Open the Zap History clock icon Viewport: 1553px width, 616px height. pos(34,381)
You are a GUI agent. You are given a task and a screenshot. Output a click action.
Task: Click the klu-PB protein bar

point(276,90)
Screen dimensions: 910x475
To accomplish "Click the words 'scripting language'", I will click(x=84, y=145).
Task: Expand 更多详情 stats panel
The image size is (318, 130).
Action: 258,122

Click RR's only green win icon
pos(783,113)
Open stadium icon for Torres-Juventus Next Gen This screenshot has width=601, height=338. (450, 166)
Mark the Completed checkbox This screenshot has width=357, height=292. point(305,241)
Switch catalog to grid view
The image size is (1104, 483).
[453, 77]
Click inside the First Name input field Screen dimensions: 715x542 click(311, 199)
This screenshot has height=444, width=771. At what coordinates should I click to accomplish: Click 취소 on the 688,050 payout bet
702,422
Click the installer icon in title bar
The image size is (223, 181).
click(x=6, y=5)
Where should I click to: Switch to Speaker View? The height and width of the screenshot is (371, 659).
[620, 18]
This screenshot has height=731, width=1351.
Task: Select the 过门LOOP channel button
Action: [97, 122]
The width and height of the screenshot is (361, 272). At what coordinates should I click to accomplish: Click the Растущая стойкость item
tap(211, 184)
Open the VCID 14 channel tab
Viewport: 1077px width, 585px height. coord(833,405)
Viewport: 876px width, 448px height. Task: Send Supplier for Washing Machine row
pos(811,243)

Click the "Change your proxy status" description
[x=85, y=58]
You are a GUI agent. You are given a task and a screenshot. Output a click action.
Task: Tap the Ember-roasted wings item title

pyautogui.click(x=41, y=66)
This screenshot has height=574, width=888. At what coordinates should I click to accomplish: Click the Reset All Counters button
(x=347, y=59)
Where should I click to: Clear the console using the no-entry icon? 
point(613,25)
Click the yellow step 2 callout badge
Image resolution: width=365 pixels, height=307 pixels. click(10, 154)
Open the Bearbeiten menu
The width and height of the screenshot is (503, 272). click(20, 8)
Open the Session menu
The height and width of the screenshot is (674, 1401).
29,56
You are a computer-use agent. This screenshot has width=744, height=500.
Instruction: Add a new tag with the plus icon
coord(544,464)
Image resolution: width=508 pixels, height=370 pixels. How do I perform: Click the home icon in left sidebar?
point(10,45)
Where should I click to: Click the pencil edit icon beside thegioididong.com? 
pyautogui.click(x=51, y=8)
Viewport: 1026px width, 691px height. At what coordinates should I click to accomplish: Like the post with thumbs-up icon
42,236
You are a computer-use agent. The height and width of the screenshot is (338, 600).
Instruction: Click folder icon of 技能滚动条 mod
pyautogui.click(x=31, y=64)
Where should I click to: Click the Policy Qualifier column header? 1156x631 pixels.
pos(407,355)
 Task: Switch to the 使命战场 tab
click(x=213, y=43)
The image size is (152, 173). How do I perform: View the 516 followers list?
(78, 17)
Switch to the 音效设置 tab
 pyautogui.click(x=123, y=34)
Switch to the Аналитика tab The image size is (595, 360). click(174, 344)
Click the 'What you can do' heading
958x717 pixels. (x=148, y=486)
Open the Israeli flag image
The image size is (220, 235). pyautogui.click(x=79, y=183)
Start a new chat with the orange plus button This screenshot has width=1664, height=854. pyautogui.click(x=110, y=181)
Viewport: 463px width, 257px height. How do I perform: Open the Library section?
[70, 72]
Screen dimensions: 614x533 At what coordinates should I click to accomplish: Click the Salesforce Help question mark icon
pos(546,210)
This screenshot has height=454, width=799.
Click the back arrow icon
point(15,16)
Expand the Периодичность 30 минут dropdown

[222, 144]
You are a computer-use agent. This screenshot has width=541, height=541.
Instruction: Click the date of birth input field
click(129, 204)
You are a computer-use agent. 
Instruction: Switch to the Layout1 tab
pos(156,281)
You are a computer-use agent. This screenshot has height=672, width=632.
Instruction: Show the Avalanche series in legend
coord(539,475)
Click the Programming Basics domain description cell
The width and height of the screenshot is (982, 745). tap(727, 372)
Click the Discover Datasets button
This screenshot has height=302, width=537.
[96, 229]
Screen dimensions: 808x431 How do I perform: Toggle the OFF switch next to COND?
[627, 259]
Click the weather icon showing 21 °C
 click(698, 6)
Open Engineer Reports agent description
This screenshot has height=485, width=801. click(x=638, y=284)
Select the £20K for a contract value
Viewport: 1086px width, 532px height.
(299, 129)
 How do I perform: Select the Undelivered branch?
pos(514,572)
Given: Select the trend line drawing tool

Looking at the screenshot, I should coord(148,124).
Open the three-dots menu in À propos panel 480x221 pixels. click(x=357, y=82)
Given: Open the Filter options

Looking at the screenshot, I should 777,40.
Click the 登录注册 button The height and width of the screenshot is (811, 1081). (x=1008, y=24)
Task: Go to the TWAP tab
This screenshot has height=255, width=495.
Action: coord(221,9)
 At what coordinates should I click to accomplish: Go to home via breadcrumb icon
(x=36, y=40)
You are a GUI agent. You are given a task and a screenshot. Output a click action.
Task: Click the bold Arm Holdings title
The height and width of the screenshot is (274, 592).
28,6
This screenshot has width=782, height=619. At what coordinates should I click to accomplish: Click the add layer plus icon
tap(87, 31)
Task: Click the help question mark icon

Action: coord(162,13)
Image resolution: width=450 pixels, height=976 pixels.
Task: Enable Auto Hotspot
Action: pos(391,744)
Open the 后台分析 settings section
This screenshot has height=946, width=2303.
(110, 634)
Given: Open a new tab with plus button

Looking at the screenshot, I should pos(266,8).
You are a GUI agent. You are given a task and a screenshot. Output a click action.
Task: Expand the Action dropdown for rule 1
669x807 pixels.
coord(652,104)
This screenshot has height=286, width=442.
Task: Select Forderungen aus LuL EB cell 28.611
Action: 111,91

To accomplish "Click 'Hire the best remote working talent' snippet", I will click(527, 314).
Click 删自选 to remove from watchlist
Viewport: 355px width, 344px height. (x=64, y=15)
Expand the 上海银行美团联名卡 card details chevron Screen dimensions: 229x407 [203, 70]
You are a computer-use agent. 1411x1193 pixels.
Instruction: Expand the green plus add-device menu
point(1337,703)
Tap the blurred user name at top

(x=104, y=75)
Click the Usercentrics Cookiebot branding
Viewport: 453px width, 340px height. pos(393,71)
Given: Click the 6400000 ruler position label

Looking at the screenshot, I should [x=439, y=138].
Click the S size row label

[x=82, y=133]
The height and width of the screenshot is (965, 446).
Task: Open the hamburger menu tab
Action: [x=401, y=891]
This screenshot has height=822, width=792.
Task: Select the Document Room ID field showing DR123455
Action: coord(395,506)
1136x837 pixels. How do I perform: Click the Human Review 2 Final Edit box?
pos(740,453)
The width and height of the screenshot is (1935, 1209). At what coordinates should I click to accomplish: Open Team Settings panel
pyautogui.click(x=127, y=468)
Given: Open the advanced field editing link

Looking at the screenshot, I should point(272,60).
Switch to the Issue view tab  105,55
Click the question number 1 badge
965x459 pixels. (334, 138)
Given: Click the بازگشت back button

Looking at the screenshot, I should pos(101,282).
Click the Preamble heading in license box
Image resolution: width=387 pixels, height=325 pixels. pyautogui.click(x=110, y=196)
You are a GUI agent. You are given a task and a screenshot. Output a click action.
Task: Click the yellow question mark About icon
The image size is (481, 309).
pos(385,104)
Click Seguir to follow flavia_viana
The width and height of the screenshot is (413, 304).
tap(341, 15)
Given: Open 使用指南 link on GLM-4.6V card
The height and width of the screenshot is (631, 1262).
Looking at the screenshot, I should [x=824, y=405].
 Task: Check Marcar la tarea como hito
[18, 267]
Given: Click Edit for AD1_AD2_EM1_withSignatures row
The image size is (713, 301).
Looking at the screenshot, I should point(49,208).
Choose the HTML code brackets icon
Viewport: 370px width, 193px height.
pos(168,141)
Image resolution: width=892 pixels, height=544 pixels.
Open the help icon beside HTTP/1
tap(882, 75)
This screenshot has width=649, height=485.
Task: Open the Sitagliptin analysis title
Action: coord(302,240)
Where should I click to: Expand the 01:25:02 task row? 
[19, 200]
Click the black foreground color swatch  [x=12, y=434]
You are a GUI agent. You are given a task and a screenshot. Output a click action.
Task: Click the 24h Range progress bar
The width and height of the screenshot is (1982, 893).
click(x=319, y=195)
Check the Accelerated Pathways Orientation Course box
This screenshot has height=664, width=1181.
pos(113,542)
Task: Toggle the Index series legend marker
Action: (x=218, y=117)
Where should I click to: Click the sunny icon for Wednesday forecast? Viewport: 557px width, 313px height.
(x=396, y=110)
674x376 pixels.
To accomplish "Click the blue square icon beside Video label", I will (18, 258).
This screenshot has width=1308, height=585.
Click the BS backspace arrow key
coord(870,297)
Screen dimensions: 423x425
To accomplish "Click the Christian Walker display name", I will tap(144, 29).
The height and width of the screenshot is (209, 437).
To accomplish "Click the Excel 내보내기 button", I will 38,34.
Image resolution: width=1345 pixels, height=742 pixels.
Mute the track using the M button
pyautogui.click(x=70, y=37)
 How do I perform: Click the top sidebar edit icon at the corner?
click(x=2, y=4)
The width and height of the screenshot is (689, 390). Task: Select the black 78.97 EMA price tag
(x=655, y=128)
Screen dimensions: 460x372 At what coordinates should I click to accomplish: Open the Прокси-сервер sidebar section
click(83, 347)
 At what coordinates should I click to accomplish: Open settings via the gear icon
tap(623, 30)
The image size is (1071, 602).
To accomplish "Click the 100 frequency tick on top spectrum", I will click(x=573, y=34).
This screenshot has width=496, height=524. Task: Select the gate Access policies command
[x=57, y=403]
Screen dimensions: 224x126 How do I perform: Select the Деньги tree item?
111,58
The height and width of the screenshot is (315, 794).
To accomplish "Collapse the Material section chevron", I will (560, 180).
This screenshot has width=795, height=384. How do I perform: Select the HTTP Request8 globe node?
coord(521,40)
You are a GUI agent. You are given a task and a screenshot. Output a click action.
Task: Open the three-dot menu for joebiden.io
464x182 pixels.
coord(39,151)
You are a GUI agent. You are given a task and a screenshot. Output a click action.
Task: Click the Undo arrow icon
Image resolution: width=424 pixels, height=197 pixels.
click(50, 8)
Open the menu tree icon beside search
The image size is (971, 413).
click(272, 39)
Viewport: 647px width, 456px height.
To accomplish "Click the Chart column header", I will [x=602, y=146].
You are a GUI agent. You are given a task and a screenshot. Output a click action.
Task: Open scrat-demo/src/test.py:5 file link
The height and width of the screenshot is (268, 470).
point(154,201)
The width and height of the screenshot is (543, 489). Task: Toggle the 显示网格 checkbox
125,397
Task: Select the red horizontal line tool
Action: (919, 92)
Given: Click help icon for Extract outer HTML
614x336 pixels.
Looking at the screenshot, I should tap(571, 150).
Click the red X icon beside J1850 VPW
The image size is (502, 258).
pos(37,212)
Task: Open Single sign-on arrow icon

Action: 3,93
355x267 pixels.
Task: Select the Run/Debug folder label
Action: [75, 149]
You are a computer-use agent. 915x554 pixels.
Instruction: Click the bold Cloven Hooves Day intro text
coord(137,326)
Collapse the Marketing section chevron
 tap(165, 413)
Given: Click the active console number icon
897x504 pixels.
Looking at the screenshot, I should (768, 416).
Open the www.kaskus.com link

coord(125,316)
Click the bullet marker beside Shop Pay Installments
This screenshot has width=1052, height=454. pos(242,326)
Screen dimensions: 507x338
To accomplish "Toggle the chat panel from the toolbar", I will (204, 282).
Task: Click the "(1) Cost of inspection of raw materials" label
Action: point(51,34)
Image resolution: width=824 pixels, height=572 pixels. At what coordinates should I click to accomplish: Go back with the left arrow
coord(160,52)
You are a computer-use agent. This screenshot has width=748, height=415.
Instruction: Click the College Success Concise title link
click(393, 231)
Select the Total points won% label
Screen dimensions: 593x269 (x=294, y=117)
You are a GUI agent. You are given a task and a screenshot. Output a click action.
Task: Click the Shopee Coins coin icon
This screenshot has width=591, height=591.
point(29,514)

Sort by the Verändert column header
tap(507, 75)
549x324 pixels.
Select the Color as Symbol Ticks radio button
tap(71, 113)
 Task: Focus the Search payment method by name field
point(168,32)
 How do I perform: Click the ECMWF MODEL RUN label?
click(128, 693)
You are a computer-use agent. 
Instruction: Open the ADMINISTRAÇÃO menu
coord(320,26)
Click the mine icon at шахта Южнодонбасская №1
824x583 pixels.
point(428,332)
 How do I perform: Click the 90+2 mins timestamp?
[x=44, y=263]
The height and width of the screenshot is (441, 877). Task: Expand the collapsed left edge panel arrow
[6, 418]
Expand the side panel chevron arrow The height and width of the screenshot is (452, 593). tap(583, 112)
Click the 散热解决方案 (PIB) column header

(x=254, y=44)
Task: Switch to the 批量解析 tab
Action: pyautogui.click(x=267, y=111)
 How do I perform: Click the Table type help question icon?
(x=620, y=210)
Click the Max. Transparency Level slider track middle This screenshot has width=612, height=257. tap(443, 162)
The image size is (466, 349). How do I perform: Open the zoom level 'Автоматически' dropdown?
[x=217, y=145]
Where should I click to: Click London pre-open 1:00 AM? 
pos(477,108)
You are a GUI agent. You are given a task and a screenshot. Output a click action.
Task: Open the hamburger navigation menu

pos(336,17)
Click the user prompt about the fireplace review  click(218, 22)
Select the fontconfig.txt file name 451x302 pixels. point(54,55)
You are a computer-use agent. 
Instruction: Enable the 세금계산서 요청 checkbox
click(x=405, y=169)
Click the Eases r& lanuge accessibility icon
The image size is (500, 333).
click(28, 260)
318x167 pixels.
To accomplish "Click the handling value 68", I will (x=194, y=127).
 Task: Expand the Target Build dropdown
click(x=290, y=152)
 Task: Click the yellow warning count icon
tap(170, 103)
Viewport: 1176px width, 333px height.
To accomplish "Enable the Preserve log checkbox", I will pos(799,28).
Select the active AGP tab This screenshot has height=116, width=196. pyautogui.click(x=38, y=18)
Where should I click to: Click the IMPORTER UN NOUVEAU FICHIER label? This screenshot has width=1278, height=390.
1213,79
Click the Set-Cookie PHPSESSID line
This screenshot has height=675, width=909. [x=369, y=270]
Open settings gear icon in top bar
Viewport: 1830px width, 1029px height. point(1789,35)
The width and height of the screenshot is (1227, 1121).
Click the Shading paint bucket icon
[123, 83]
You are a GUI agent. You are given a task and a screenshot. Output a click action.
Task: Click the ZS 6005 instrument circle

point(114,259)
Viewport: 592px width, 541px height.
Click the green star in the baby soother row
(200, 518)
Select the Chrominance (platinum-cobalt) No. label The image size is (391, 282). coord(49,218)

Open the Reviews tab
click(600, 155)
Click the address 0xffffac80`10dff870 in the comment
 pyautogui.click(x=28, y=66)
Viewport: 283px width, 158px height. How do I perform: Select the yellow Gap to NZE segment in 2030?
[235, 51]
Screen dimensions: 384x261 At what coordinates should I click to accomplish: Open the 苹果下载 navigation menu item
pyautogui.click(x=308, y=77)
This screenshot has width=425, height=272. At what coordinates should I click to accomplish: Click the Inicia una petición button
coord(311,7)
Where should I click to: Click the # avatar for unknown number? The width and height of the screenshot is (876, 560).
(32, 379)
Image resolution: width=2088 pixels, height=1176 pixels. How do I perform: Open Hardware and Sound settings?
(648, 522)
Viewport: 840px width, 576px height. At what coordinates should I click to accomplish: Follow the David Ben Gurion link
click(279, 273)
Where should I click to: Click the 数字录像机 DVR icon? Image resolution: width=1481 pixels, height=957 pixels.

* * * * *

_ABOUT THIS TASK_: List each line in the listing that contains the string "active".

_RESPONSE_:
Given: Click the active console number icon
Select the active AGP tab This screenshot has height=116, width=196. pyautogui.click(x=38, y=18)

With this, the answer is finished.